Nominated by Tim Blankenhorn
If that were the end of it, it would be fine. But of course, Transparency has become an entity of its own.
There's Transparency International-- a global coalition against corruption. Their definition of Transparency is:
"Transparency" can be defined as a principle that allows those affected by administrative decisions, business transactions or charitable work to know not only the basic facts and figures but also the mechanisms and processes. It is the duty of civil servants, managers and trustees to act visibly, predictably and understandably. "
Then there's Transparency: the website-- which includes a collection of essays from former journalist Ken Sanes .The website that began in 1997 promises "to make things clear".
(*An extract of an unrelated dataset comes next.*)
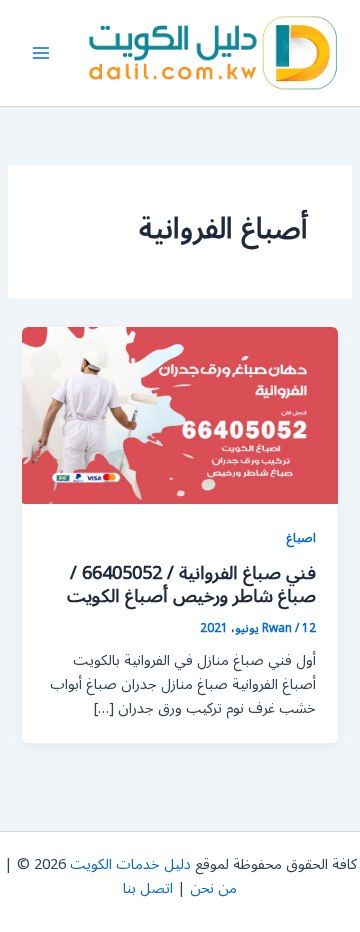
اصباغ (301, 537)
And then there is this history of Transparency written in 1999 by Sarah Boxer and printed in the Strait Times of Singapore.
Transparency does seem to be an ideal in all sorts of ways at the
moment," said the literary critic Peter Brooks. And it might have
something to do with a confessional culture. "People don't think they
exist unless they have something to confess."Lear sees just the opposite: The passion for transparency is an
attempt to repress hidden meaning. He takes his lessons from
Sophocles."Oedipus thinks that the only realm is what is transparent to the
human mind," Lear said. He hears the oracle and thinks he knows
exactly what the prophecy about killing his father and marrying his
mother means -- Get out of town.The only problems for him are practical problems. What he does not
realise is that the gods' real message is hidden and opaque. He is
blinded by the apparent transparency.
The article goes on to say that diplomats 'shudder ' at having to say the "C"word (corruption) so instead they speak in code.
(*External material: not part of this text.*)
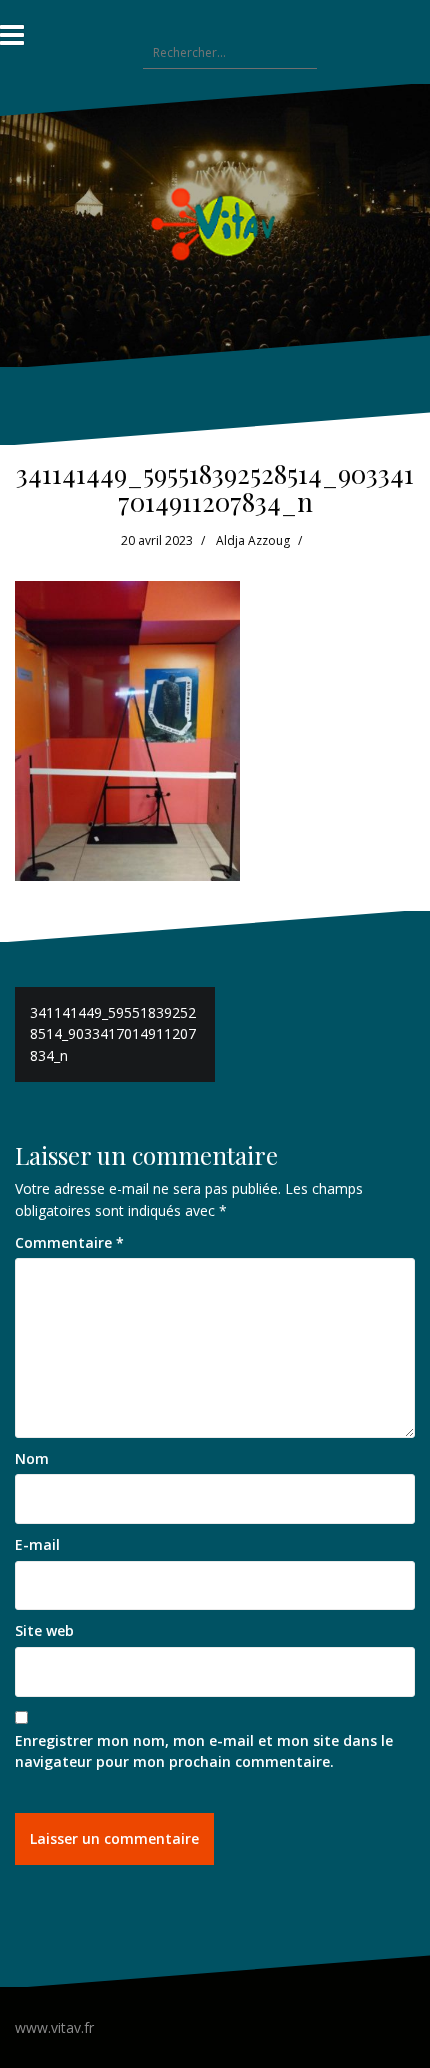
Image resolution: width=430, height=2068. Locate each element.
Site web (44, 1630)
If someone is corrupt, the diplomats say " they are not transparent.' transparency has become a code word for "not corrupt."
IAnd so in diplomacy instead of saying someone is corrupt...you'll hear them say 'they are not transparent.'
And in case you're wondering how the whole transparency phenomenon started. We can thank the French Revolution.
The Jacobins believed that if you were not transparent, you had
something to hide. You were an enemy of virtue. They sent people to
the guillotine because they were opaque."